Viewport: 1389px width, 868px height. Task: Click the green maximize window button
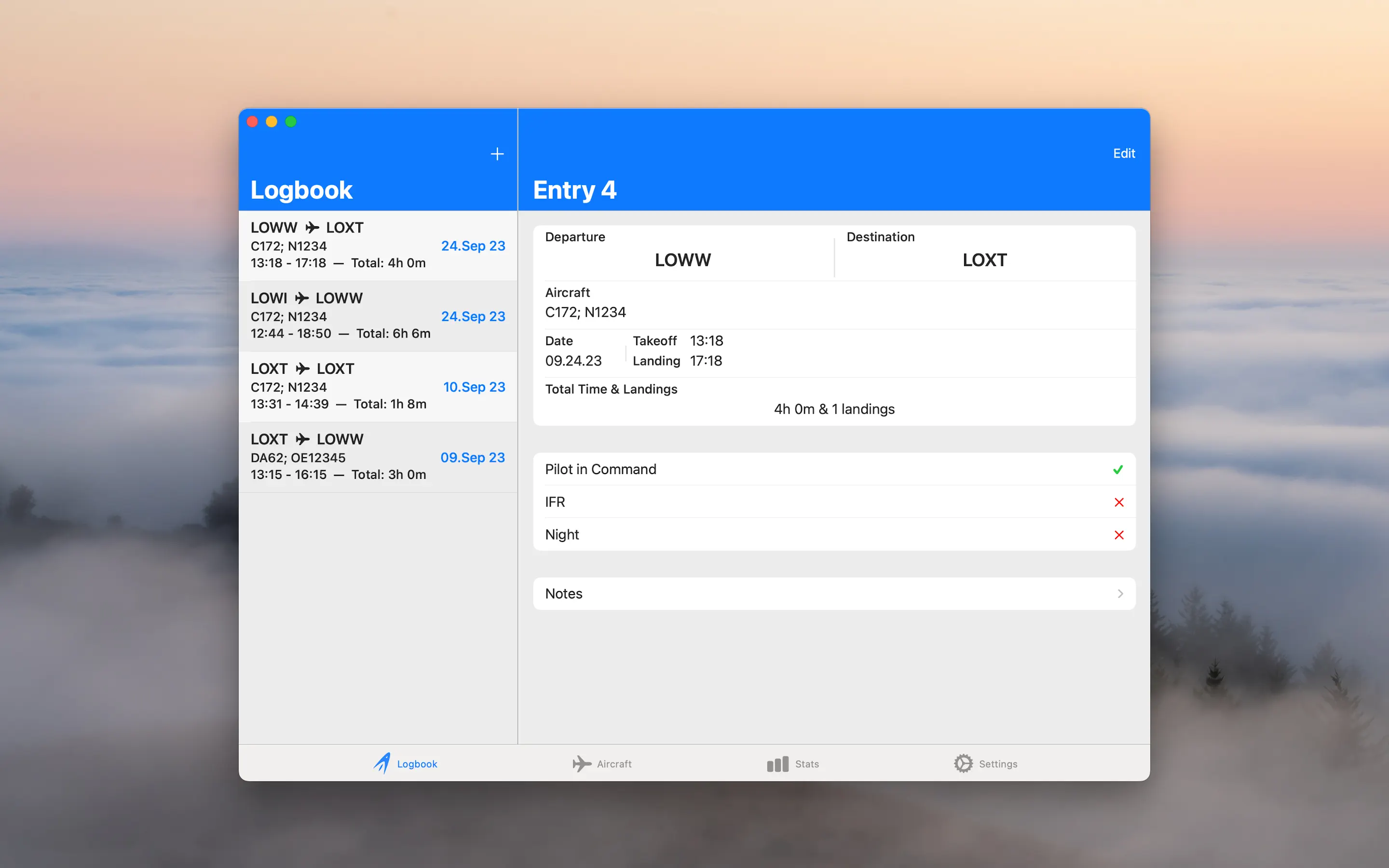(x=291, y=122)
******
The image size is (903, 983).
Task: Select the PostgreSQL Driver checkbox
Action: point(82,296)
******
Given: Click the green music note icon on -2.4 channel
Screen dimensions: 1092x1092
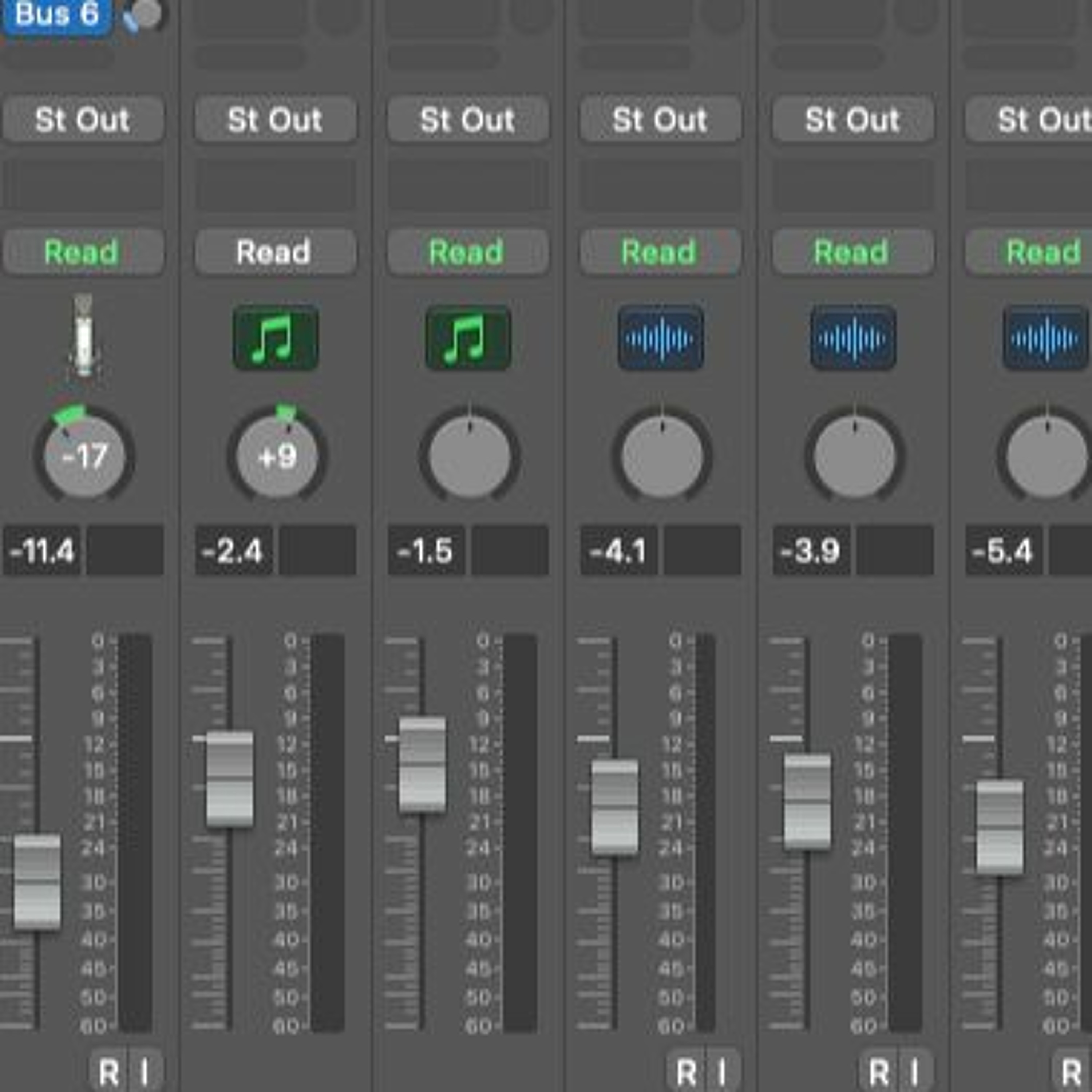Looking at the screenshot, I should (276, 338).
******
Problem to solve: Recast the lines between the one holding "Given: Click the" and the one holding "Looking at the", inclusive, as a numbered list, with blank lines omitted and the pictures excluded.

Response to this task:
1. Given: Click the green music note icon on -2.4 channel
2. Screen dimensions: 1092x1092
3. Looking at the screenshot, I should (276, 338).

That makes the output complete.